それと時同じくして、別の場所でも、彼女らと同様に激闘を行っている者たちがいた。
「うらあーっ!」
「何のおっ!」
張遼が振るった偃月刀を受け流し、その勢いに乗ったまま、今度は自分の剣を張遼に振るう、その左目に眼帯をした女性。
「チッ!……やるなあ、惇ちゃん。……こっちのアホのせいで片目を失ったっちゅうのに、ぜんぜん衰えへんその気迫。ウチ、ぞくぞくして来たで」
「フン!たとえ片目を失おうとも、命ある限り華琳様のために戦うことこそ、わが至上の喜びだ!貴様が、董卓のために戦うのと同様に、な」
にやにや、と。満足げな笑みを浮かべる張遼に、その女性――曹操配下の将、夏侯惇がその剣を構えなおしながら、そう答えた。
「……せやな。本当なら、その意気に応えて降ってやりたいところやけど、残念ながらそうもいかへんねん。……も少しだけ、ウチにつきおうてもらうで」
この少し前、張遼配下の兵士の一人が、二人の一騎打ちの最中に、夏侯惇を目掛けて矢を放ったのである。その矢は見事に、夏侯惇の左目に突き刺さった。だが、一騎打ちを邪魔された張遼は激しく怒り、その兵を自ら斬って彼女に謝罪した。
その夏侯惇はというと、自らの左目に刺さった矢を、その左目ごと引き抜き、
「親からもらったこの体、まして、わが身はすべて華琳さまのためにあるもの!どこに捨てるところがあるものか!」
と叫び、あろうことかその左目を、自分で”食べて”しまったのである。
彼女のその意気に、張遼は心底感心した。夏侯惇の主である曹操から、彼女を通じて降伏を促してきていたことに、一瞬でも応えたいと思ったほどに。
「ならば力ずくで降らせるまで!いくぞ、張遼!」
「応!来いや、惇ちゃん!」
再び激突する両者。金属音が周囲に響きわたり、砂塵が二人を中心に巻き起こる。
そんな彼女たちの戦いとは別に、関の前面では『劉』と『公孫』の旗の部隊が、関の門を破らんとして、降り注ぐ矢の雨の中、猛攻を続けていた。……相応の被害を出しながら。
「桃香!これ以上はもう無理だ!ここは一度退いて」
「まだ!まだです皆さん!あと少しで門は破れます!だからもう少しだけ、頑張って下さい!」
不利な戦況を悟った公孫賛が、劉備に後退を促すも、彼女はそれを拒み、周囲の兵をさらに鼓舞し、戦闘を続行させる。
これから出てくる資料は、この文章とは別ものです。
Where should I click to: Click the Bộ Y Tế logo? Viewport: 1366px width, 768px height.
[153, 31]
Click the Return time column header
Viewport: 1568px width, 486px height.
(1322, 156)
「何を意固地になっているんだ!これ以上は危険すぎる!後ろには曹操と孫堅の軍も控えているんだ!私たちはいったん退くぞ!」
「ちょっ?!白蓮ちゃん、離して!」
「離さん!全軍、一時撤退だ!後ろの部隊と入れ替わるぞ!」
静止を聞こうとしない劉備を、無理やりその襟首を掴んで自分の馬に乗せてから、公孫賛が兵たちに撤退の指示を出す。それを受けて、両軍の兵は一斉に後退を開始する。
「白蓮ちゃん、降ろして!わたしはまだ」
「馬鹿やろう!自分の意地で、これ以上兵たちにいらん犠牲を出すんじゃない!おとなしくしてろ!舌を噛むぞ!」
暴れる劉備をそう叱咤し、公孫賛は後方へと馬を駆けさせる。怒鳴られた劉備は、その公孫賛の背にしがみつき、あることを考えていた。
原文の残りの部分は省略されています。